Because ACT was also staging it's youth productions on the same stage and set (that we just kept repainting) the schedule was tightly booked and there weren't many days the stage was clear for an entire 12 hours. So on the Saturday night before tech, we found ourselves in a bit of a pickle. I had a detailed floor treatment I needed to complete and seal in one night before the actor's shoes ruined the paint the next day. And Carina needed the entire stage floor to size and sew a 60' long mermaid tail.
The only solution was teamwork. And a lot of coffee.
And apparently a lot of potatoes.
The tail was the brain child of Chanda and Carina. The character is a mermaid transformed from a salmon by starstuff. Now she's the wisest mermaid on the island, and mentors Peter when he falls into her golden water filled grotto. The plan was that Missy would be wheeled out holding the fabric and drop it, to be spread out the by entire ensemble, who would then gently flutter it up and down while Peter tumbled and floated.

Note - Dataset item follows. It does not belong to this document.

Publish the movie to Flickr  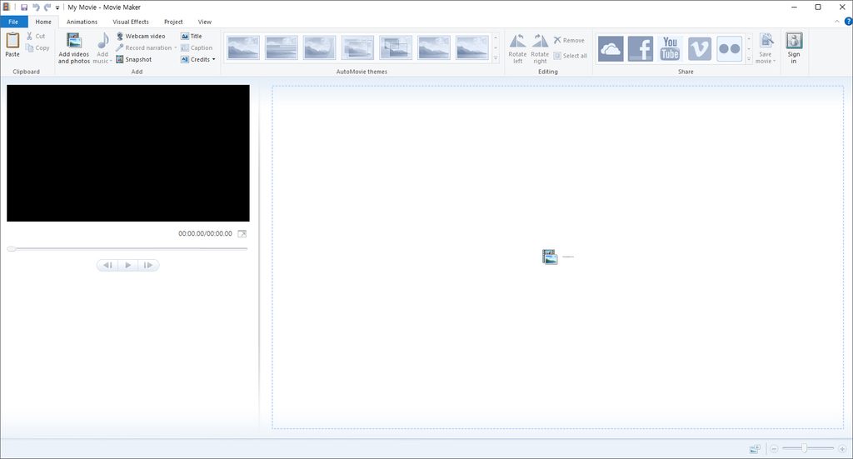[729, 48]
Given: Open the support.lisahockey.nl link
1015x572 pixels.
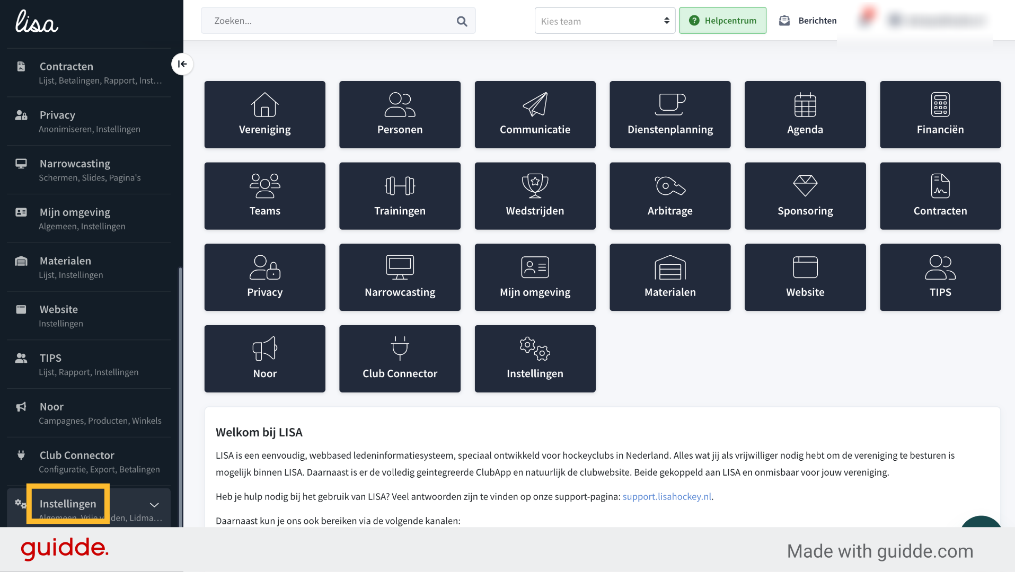Looking at the screenshot, I should tap(667, 496).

The parachute material was donated to us by local Mills Manufacturing, and created the perfect canvas for our lighting designer Rob Bowen to paint with beautiful undulating golden light.

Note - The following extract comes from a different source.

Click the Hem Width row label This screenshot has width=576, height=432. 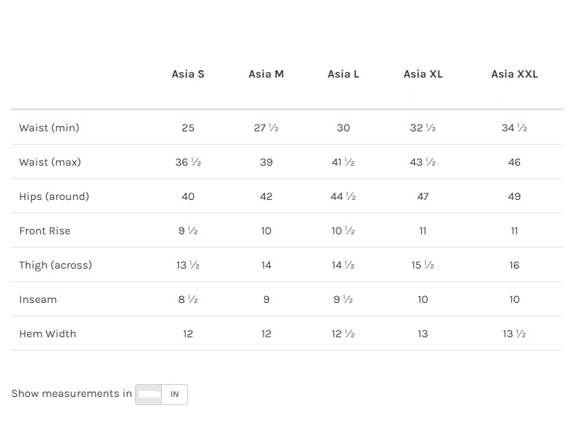[48, 334]
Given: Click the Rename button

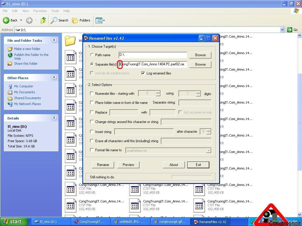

Back to Saturday night. Because she needed to drape perfectly white fabric over the space I needed to paint, we had to make a finely structured schedule, where I'd paint a section and rapidly dry it while she'd sew two panels of parachute fabric together at 40-60' long seams. Which luckily for me takes a minute. Because I was working on a 4 step treatment. I'd have to work in spurts on whatever areas I thought I could dry in time, at whatever step I'd left off on. I spent the majority of the night jumping up to run to the paint shop and repeatedly wash my brushes so they wouldn't harden during my pauses and bouncing between steps. And because I was mainly dry brushing, I had to keep smacking my brushes dry like Bob Ross.

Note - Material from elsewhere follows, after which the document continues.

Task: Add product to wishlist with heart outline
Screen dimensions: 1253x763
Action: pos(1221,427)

After Carina had completed a panel, she would come out with her tail, and I'd act as her fit model. To do this I'd stand on the ladder that Missy, our actress, would stand on, and try not to drift off to sleep as Carina rolled out the material and pinned together the next seam. Because of the massive length and her concerns of running out, she had to work with the roll still attached, either dragging behind her until it got stuck in the doorway of the costume shop or rolling off in the valms. An umbilical cord attaching her to the stage while her machine whirled at speeds it probably wasn't manufactured for.
By 4 AM we were both fading. I was down to my last treatment step-- completing the lining on the planked compass. I chose to line by hand rather than by bamboo stick for better accuracy, which unfortunately requires gliding the the side of my knuckles and palm against the floor to steady my hand. It left my hands, already cracked from all the brush washing, raw and sore, as I hunched over the stage floor on my bad knees to see my guide lines.
At that point Carina discovered she'd sewn a panel with the seam facing the wrong direction. As I lined, Carina meticulously pulled out her seam and all the little threads so she could re-do it. And in that lurch, we had to rally. Because the night was no longer young, and she had to finish fitting that tail before I sealed the floor and if I didn't seal it by 8AM it wouldn't be dry for rehearsal.
Around seven she had gotten far enough that were able to pre-pin the remaining panels and I got to sealing the floor. I cleaned up my paints and prepped the space for tech the following day and finally left at 8:30 AM to return in two hours after a short nap. Carina chose to stay and work through until rehearsal. We were both zombies when the actors gleefully showed up for our day of tech rehearsal. But we'd succeeded.
All our hard work definitely paid off. I was very pleased with the result of my floor treatment, and the mermaid tail was a magical moment in the show. It took a lot of rehearsal for us to find the perfect way to fold it for a seamless and untwisted reveal, and a lot of trial and error to figure out the fastest and safest way to get it off stage at the end of the scene. Luckily Carina's partner, Ezra, had a lot of experience folding giant football field sized flags and walked us through the process--which took almost the entire cast and crew. As for the exit, we figured out we had to funnel the fabric down if we'd ever get it off without tripping actors or smacking audience member's faces. We eventually worked out the system of Missy unclipping the tail, sprinting off stage, passing Conner, who was holding a metal ring that Missy would loop the fabric through, then continue sprinting offstage. I stood directly off stage waiting until she passed me to start pulling and gathering as fast as I could. And with the three of us, combined with strobing lights and fog, the tail disappeared off stage as magically as it unfolded.